Josephine R. "Josie" Abady (August 21, 1949 – May 25, 2002) was an American stage director, film director, and producer.

==Early life and education==
Abady's mother Nina (née Friedman) was an Alabama-raised civil rights activist of Syrian Jewish descent who worked full time to support her three kids after Aaron's father, who was of Lebanese-Jewish descent, passed away. Her sister is actress Caroline Aaron.

Abady graduated from Syracuse University and earned her MFA from Florida State University.

==Theatrical career==
Abady taught theater at Bennington College and was head of the theater program at Hampshire College in Amherst, Massachusetts before she began her professional career as the artistic director of the Berkshire Theater Festival (in Stockbridge, Massachusetts). She opened the season at the Cleveland Play House with a revival of Born Yesterday, starring Ed Asner and Madeline Kahn, a production that moved to Broadway.

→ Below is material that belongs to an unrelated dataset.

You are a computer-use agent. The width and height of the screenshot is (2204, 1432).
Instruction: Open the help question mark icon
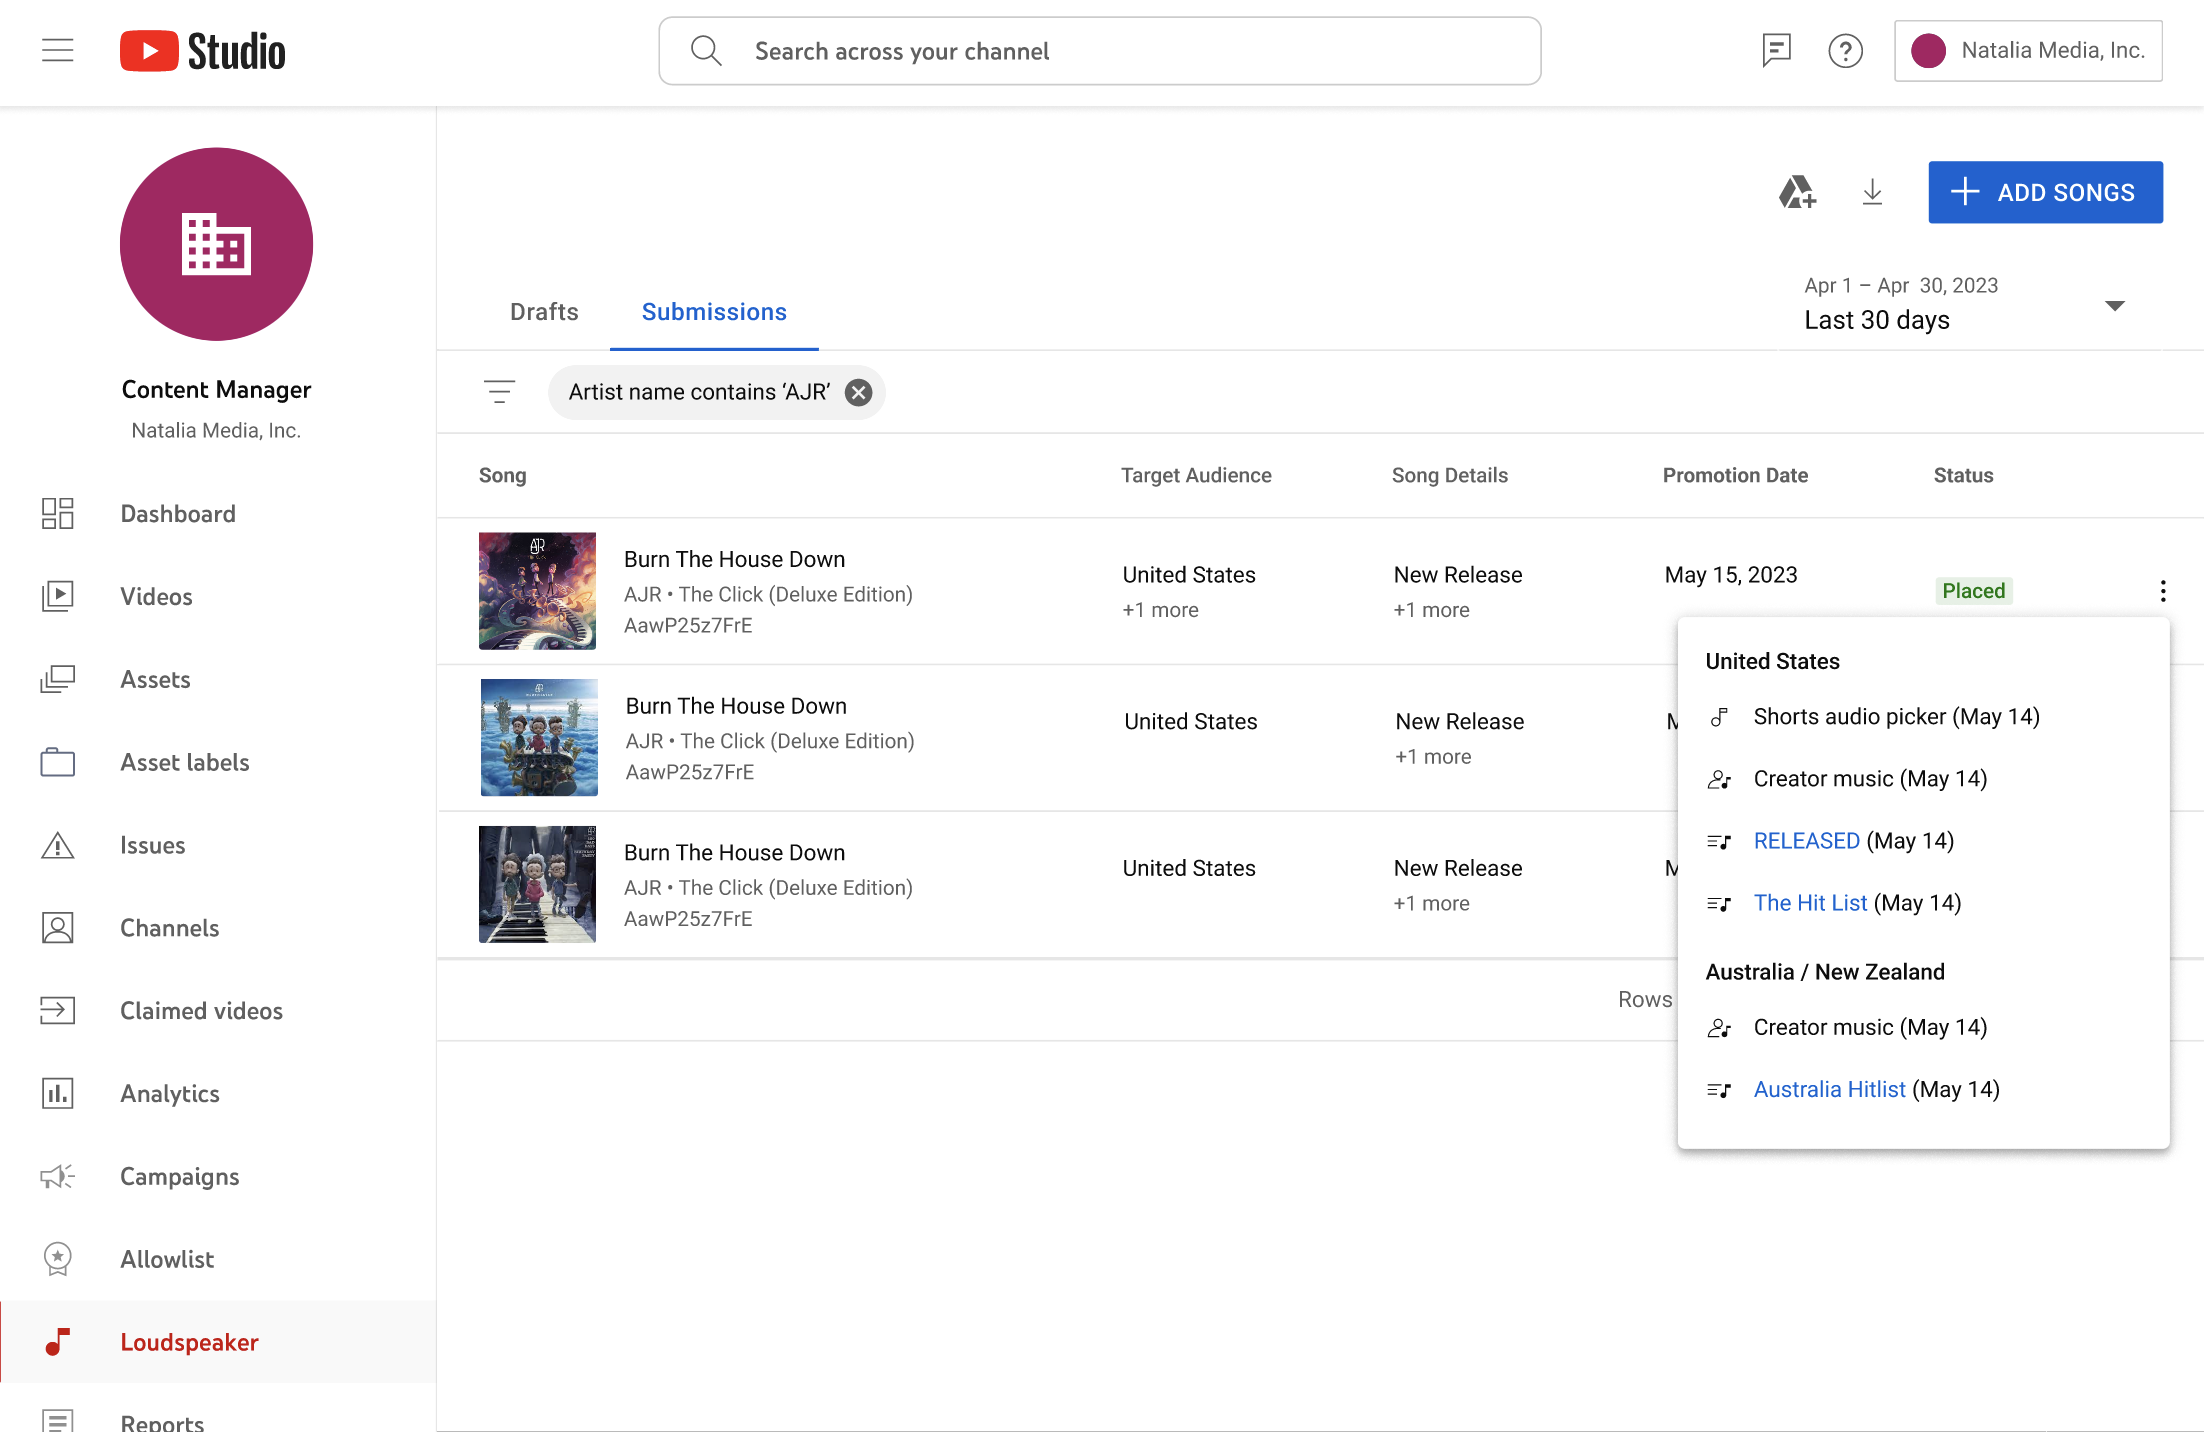click(1845, 50)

From 1994 to 1996, Abady was one of the two artistic directors of the Circle in the Square Theatre, along with Theodore Mann.

==Film and TV work==
Abady also did film and TV work, including, with the assistance provided by an American Film Institute grant, To Catch a Tiger, a short film inspired by the life of Nina Friedman Abady, Abady's own mother. She later co-produced a TV remake of A Raisin in the Sun, which starred Esther Rolle and Danny Glover.

==Last years==
Despite her advanced breast cancer, she was active during the last years of her life, until her death, at her home in Manhattan, aged 52.